Aujourd’hui, les collections contiennent plus de 22 000 supports (pellicule et vidéo), 391 appareils et plus de 1 400 heures consultables par tous sur Internet. Elles couvrent de façon équilibrée tous les départements de la région, avec une prédominance pour l’Indre-et-Loire et l’Indre. Ces films, une fois numérisés, montés et documentés, forment un vecteur de communication incomparable sur le territoire. Ils concourent à la fabrication d’une histoire et d’une identité territoriale, où des protagonistes issus du Centre-Val de Loire ont parfois pu jouer un rôle au sein des relations mondiales. Ils forment un patrimoine mémoriel et un bien commun pour les générations futures.
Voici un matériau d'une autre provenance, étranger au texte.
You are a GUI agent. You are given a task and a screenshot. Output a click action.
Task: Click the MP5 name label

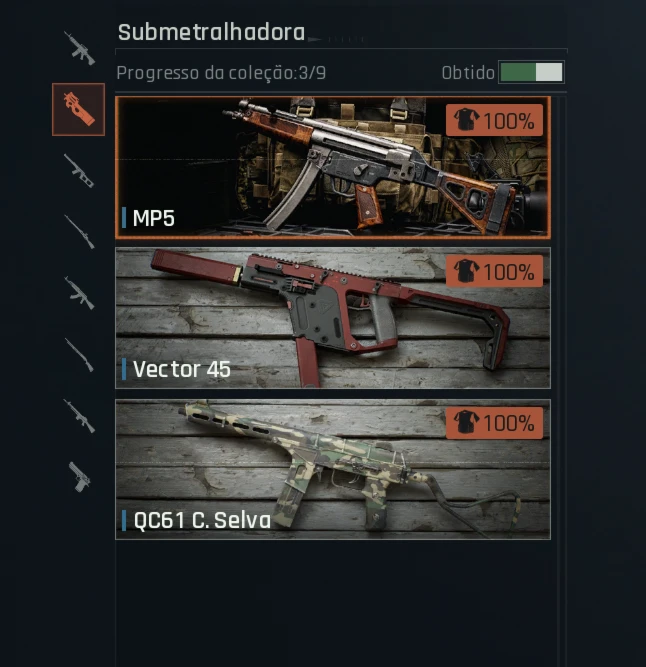pyautogui.click(x=154, y=218)
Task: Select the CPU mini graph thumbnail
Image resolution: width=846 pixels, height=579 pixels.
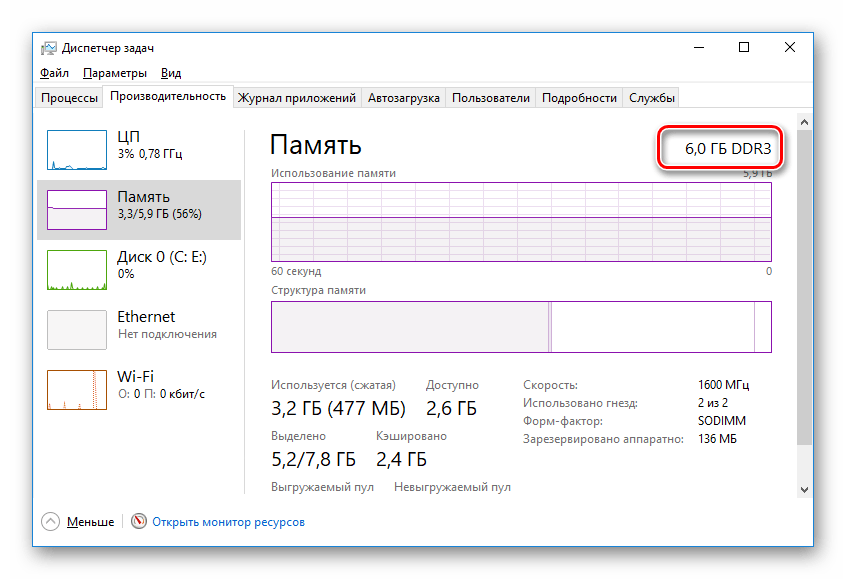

L’archive, ancrée dans l’actualité pour sensibiliser les regards

La valorisation de ces documents incomparables leur rend leur place légitime et les ancre résolument dans le présent. Car d’image en image, se construit une conception fantasmée d’un passé idéal qui compose un mythe social ou familial dans lequel chacun est à même de se reconnaître. L’appropriation de ce matériau par les plus jeunes commence par exemple en l’incluant dans les expériences pédagogiques les plus innovantes, pour une approche ludique autour des archives du film amateur. Pour cela, un corpus de cent cartes d’images et de sons spécifiques au monde agricole d’Eure-et-Loir, issues de séquences d’archives, a été conçu pour la table MashUp avec le soutien du Conseil départemental d’Eure-et-Loir. Interface d’un nouveau genre, la surface réactive de la table MashUp restaure la dimension tangible du montage audiovisuel. Il ne s’agit plus, pour l’utilisateur, d’interagir avec un ordinateur, mais de manipuler physiquement des objets du monde réel, des cartes en l’occurrence, et de laisser les mains guider la pensée créatrice à partir d’éléments de patrimoine filmé à propos d’un sujet d’actualité, les fake news ou infoxs.
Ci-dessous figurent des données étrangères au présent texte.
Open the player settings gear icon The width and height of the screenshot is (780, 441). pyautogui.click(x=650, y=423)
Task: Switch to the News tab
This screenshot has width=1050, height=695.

Faire connaître à la fois les techniques de conservation et de numérisation, ainsi que la valorisation nécessaire autour de ces fonds est un bon moyen de faire découvrir la richesse des collections auprès des futurs professionnels. Cette année, des étudiants du master Culture et médiation des arts du spectacle de l’université de Tours ont pu être accueillis à Issoudun pour une visite complète des réserves et une journée de sensibilisation.

L’image d’archives s’insère dans la modernité et, de par sa singularité et sa différence de point de vue, tient de plus en plus de place dans la réalisation de documentaires. La grande majorité des cessions de droits est consentie à des sociétés de production. Cette année, ce sont cinq films diffusés sur France 2 et France 5 qui ont sollicité quelques minutes extraites des collections. Un partenariat avec TV Tours Val de Loire a également vu le jour pour un programme de pastilles télévisuelles intitulé Mémoire du Val de Loire. Trente courtes séquences d’une minute trente ont ainsi été montées et diffusées par la chaîne. 
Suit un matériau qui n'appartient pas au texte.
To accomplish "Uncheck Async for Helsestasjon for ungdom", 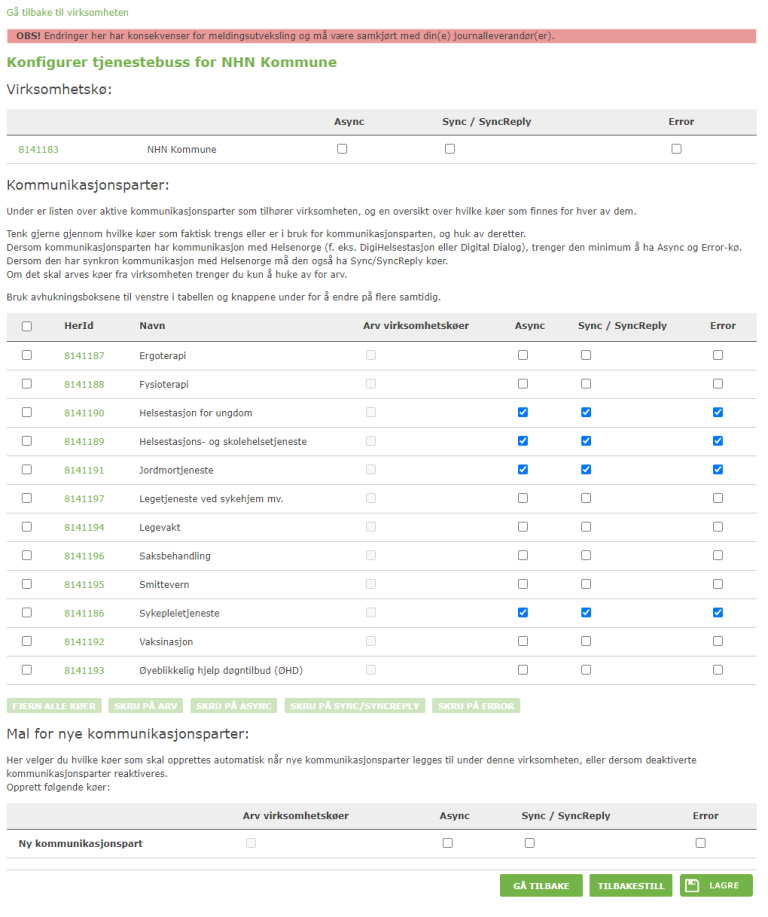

Un territoire, des habitants : des diffusions variées

Pour exister, un film, une archive doit vivre sur les écrans, être visible, consultable si possible par tous. Sur l’année 2018, l’ensemble des opérations menées ou encadrées par Ciclic Centre-Val de Loire a touché 12 324 personnes.

La transmission de films lors des opérations de diffusion fait l’objet d’un travail de contextualisation géographique, historique et sociale à la fois basé sur la documentation réalisée par Ciclic Centre-Val de Loire, mais aussi par des recherches annexes qui complètent la base de données. Cette prise de parole est aussi l’occasion d’interagir avec le public, les séances étant des moments d’échanges, un « voyage patrimonial » où le chargé de valorisation va donner un sens aux archives qui parfois reprennent vie sous les yeux du public. Ces projections sont souvent fortes en émotion, en souvenirs et permettent un échange parfois intergénérationnel entre voisins, amis, collègues etc… 

Parmi les diverses opérations de diffusion, les cinq nouveaux programmes Mémoires filmées (projections composées de films amateurs venant retracer de manière chronologique l’histoire d’un territoire) ont été concoctés par l’agence. L’ensemble de ces programmes a donné lieu à seize séances qui ont rassemblé 1 959 spectateurs.

Les ciné-conférences sont une proposition complémentaire du travail effectué lors des séances Mémoires filmées et approfondissent la compréhension des fonds. Cette année, Ciclic Centre-Val de Loire a mis en place huit ciné-conférences, notamment l’intervention de l’historien Pascal Ory traitant du fonds d’archives Gabriel Monnet, directeur de la Maison de la Culture de Bourges de 1963 à 1969, rassemblant un public de 150 personnes ou celle intitulée Sauvons Fontevraud ou la lutte en image d’un autre Larzac animée par l’historien Sébastien Layerle lors des Rendez-vous de l’Histoire. L’ensemble des actions a regroupé 289 spectateurs.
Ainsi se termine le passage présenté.